How to prove the existence of inverse in modulo

Question

Let n be a prime number

Z is set of Integer and Zn indicate equvalence class for n

[

for example, if n=3, Z={[0], [1], [2]}.

Because 1mod3 2mod3 3mod3 4mod3 .... = 0 1 2 0 1 2 ......

]

Show that m inverse always exist which satisfy m inverse * m=[1] in Zn

[

for example if m=10 and n=7, m inverse is 5 because

10*5mod7=1

]

Answer 1

If you want the inverse of $a$, then look at the classes of $a\cdot1, a\cdot 2,...,a\cdot (n-1)$. If two of them, $a\cdot i$ and $a\cdot j$ with $i>j$, were the same, then $a(i-j)$ would be divisible by $n$. But since $a$ is not divisible by $n$, $0<i-j<n$ is.

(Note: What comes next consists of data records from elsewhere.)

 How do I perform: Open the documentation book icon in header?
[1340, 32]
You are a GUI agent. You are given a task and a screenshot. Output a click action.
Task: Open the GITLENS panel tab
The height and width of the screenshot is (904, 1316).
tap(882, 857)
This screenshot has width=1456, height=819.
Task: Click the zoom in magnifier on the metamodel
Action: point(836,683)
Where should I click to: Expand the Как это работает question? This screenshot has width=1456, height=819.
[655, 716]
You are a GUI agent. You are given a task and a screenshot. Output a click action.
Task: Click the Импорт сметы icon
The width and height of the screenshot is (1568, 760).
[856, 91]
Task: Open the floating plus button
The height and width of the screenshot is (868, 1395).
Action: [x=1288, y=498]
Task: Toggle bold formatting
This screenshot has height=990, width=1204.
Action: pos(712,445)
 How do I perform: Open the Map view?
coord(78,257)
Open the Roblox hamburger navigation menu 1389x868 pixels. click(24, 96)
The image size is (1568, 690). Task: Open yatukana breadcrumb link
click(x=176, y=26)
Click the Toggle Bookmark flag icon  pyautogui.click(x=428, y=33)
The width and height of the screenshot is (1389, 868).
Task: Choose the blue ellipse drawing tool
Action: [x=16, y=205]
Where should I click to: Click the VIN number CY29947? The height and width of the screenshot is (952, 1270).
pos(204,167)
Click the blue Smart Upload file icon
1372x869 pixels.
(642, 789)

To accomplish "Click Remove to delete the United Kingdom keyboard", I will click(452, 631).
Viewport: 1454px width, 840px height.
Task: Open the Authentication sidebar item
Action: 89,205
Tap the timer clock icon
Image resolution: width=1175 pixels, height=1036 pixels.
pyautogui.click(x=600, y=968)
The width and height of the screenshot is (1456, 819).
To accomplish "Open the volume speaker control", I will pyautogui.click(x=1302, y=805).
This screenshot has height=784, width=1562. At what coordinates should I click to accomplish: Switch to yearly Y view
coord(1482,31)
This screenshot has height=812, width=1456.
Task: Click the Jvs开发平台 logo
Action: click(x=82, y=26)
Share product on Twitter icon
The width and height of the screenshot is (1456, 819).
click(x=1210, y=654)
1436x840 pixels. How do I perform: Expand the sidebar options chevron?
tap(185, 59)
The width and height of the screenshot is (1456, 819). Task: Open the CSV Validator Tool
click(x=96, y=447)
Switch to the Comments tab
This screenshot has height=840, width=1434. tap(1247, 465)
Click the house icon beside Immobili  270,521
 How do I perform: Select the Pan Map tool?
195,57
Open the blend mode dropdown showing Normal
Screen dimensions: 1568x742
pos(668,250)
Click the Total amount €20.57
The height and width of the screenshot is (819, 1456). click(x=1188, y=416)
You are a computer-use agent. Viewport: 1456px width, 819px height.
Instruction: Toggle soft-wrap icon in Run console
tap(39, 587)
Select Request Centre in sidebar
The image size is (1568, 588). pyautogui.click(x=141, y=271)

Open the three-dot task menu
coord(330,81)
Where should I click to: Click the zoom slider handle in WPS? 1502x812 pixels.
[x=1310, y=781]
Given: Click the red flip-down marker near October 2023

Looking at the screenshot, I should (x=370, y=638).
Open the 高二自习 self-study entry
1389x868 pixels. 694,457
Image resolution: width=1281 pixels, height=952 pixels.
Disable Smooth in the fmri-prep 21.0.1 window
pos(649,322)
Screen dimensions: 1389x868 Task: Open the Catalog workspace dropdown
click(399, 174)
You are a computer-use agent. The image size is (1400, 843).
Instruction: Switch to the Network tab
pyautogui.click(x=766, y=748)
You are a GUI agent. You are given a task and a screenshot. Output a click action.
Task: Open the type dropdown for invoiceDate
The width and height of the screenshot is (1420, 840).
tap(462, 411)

Contradiction.

Also, none of them is the class of $0$, because if $ai$ is divisible by $n$, then $i$ should be divisible by $n$, which is not because $0<i<n$.

Therefore those classes are $n-1$ different non-zero classes. One of them must be the class of $1$.

Answer 2

You can use Bezout's identity:

Let $m\in \{1,2,3,...,n\}$. Since $n$ is prime, then $gcd(m,n)=1$.

Using Bezout's identity, there exists integers $x,y$ such that $mx+ny=1 \implies mx=-ny+1$.

You can then take the $n$ modulo of both sides.